Timeo danaos et dona ferentes

Discussion in 'Lingua Latina (Latin)' started by Sandraseijas, Jul 24, 2007.

  1. Sandraseijas

    Sandraseijas Senior Member

    Spain Spanish
    Buenas tardes a todos!
    seguro es muy fácil pero yo no logro descifrar...¿sabeis que significa esta frase?
    Timeo danaos et dona ferentes

    Does anybody know what it means?

    Gracias por la ayuda!
    Thanks for your help!
  2. Whodunit

    Whodunit Senior Member

    Deutschland ~ Deutsch/Sächsisch
    Here's a literal translation:

    I fear those who are like Danaus and them bringing gifts.

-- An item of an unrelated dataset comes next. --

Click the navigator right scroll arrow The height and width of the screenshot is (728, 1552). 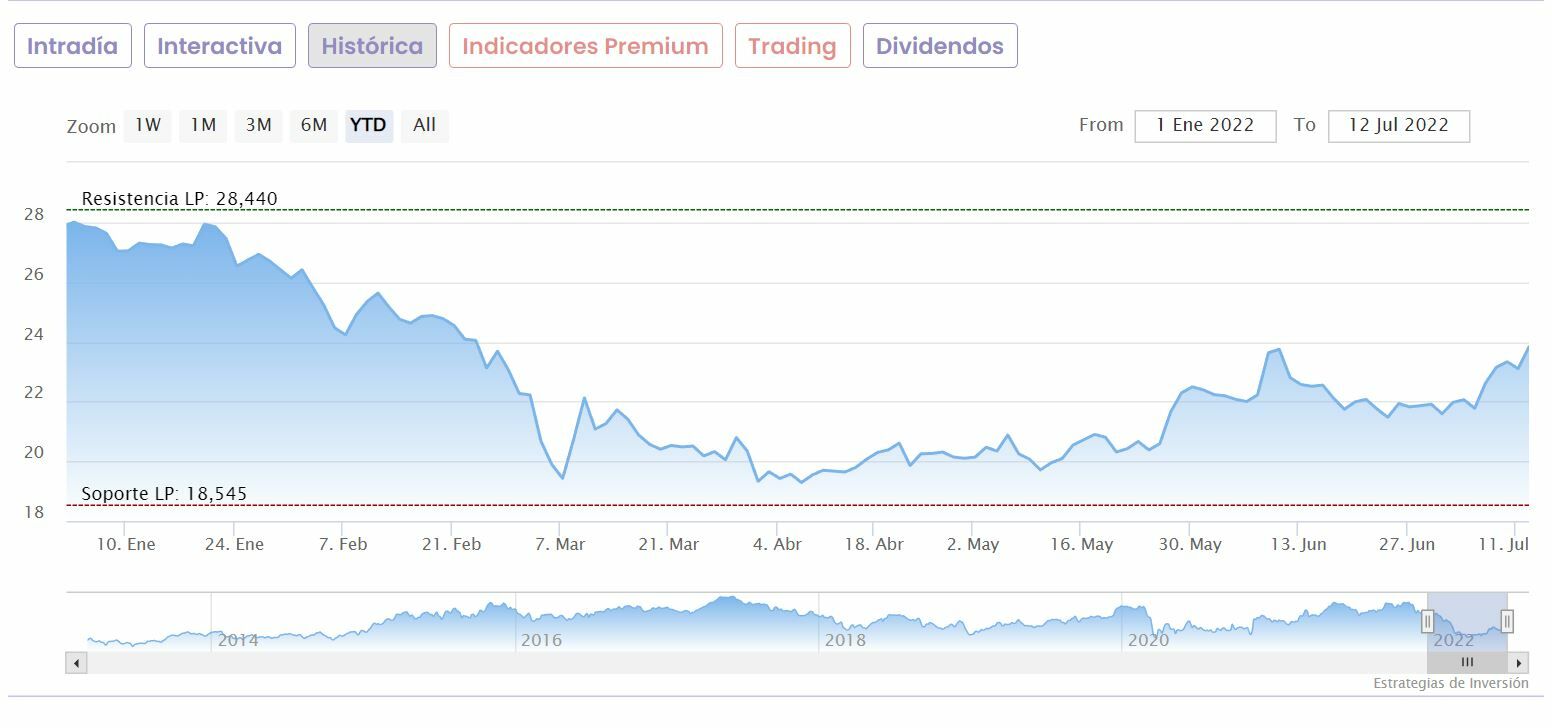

    The meaning should be, also according to the Italian Wikipedia, I fear the Greeks, even when they bring gifts.
  3. clares3

    clares3 Senior Member

    Murcia, España
    español España
    La he visto traducida de dos formas:
    temo a los griegos y a los que hacen regalos
    temo a los griegos aunque hagan regalos

    Segura Munguía, en su diccionario de Latín-Español, la traduce "temo a los griegos hasta cuando hacen regalos". Yo me quedaría con esta.
  4. Sandraseijas

    Sandraseijas Senior Member

    Spain Spanish
    Gracias chicos, habéis sido de gran ayuda!
    Buena tarde...
  5. Spectre scolaire Senior Member

    Moving around, p.t. Turkey
    Maltese and Russian
    [quidquid id est,] timeo Danaos et dona ferentis

    This is a famous passage in the second book of Virgil’s Aeneid: “[Whatever it is,] I fear the Greeks even bringing gifts.”

    The Danaids are Greek women, the 50 daughters of Danaus (Greek:Δαναός *)), a figure in Greek mythology. (It is a rather bloody history). Relevant for this quotation is that the plural masculine word - the descendants of Danaus’ daughters - realized as Danaans in English, was used to denote Greeks in general, and especially in connection with the Trojan War. And the Aeneid is precisely a continuation of Homer’s epic poem about the same war.

    An interesting, but well-known comment – the deux ex machina-resolution, as it were, of a paradox – should be born in mind. It is formulated like this in Wikipedia:

    *) The accent on the last syllable of this Greek name will appear in Latin as a long syllable in the hexameter. The quoted line (including the words in square brackets) constitutes one hexametric line.
    :) :)
  6. Fernando Senior Member

    Spain, Spanish
    The origin of the phrase has been said before.

    It is been used sometimes as a set phrase, to say you distrust someone no matter what he does. Even if he does something it is suppossed to be very kind and altruistic, you should not trust it and search which is the hidden agenda.
  7. Flaminius

    Flaminius coclea mod

    capita Iaponiae
    日本語 / japāniski / יפנית
    I am not sure if the accusative plural has an allomorph but ferentes seems the best-known version.
  8. Cagey post mod

    English - US
    Ferentes vs. ferentis: -is was the regular ending until the Augustan period.
    For sake of consistency, textbooks often use only the -es form. My copy of the Aeneid has ferentis in this line.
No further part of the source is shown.